— START Document extract —

July 09, 2008
The non-profit business organization
Posted by Usha Rodrigues

Does anyone teach non-profits in their business organizations class? I haven’t yet, but am contemplating it. After all, non-profits comprise a significant part of the economy and they offer fruitful comparisons to traditional corporations, just as LLCs and partnerships do.

For example, Larry Ribstein’s recent Uncorporating the Large Firm talks about “uncorporations” (a catch-all term encompassing partnership-type entities like private equity firms, publicly traded partnerships, REITs, and hedge funds) often having a distributional mandate to help reduce agency costs. You’re worried about managers using retained earnings for empire building, paying themselves too much, or taking fancy company jets? Make them distribute a certain amount of the profits, or put an end date on the investment.

Non-profits use the opposite technique to achieve a similar result of cabining managerial discretion over profits. Here the non-distributional constraint helps solve the agency problem that otherwise results when you contract with an intermediary to provide a benefit to someone, say feed the homeless in your city. You could hire a grocery store like Safeway to provide this benefit. But a for-profit has an incentive to skimp on the food provided and pocket the difference as profit. So to reassure donors you take away the possibility for profit by making the intermediary a non-profit, which cannot distribute profits to its owners. Or so says Henry Hansmann, and it makes sense.

— END Document extract —
— START Dataset extract —

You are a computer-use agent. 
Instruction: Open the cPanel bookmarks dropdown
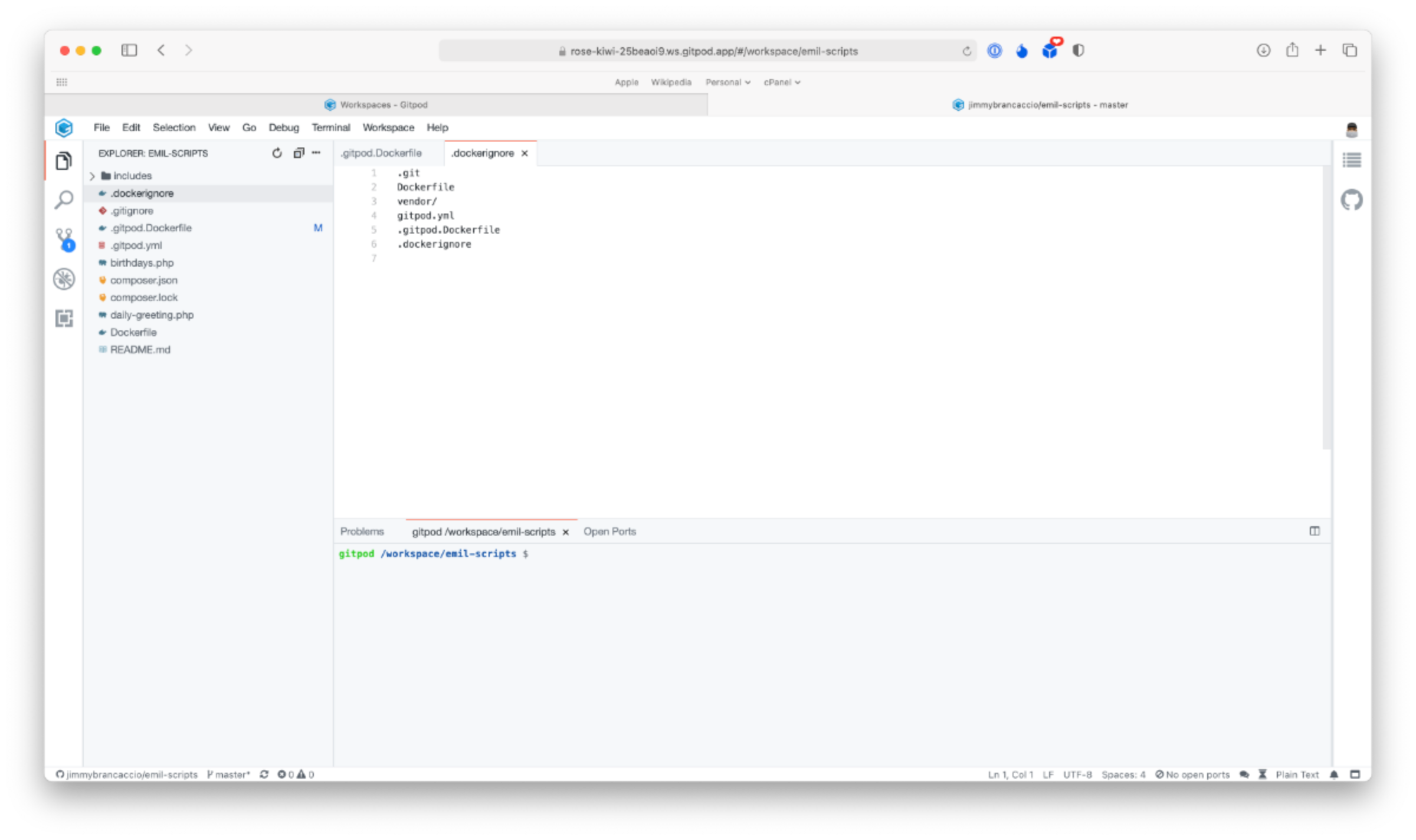pos(782,83)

— END Dataset extract —

- **Tasks to perform**
A) In the blog post on teaching non-profits, translate this sentence into Spanish: "You could hire a grocery store like Safeway to provide this benefit."
B) Quote the stretch of the blog post on teaching non-profits from "July 09, 2008" through "and partnerships do.".

- **Per-task outputs**
A) Podrías contratar a una tienda de comestibles como Safeway para proporcionar este beneficio.

B)
July 09, 2008
The non-profit business organization
Posted by Usha Rodrigues

Does anyone teach non-profits in their business organizations class? I haven’t yet, but am contemplating it. After all, non-profits comprise a significant part of the economy and they offer fruitful comparisons to traditional corporations, just as LLCs and partnerships do.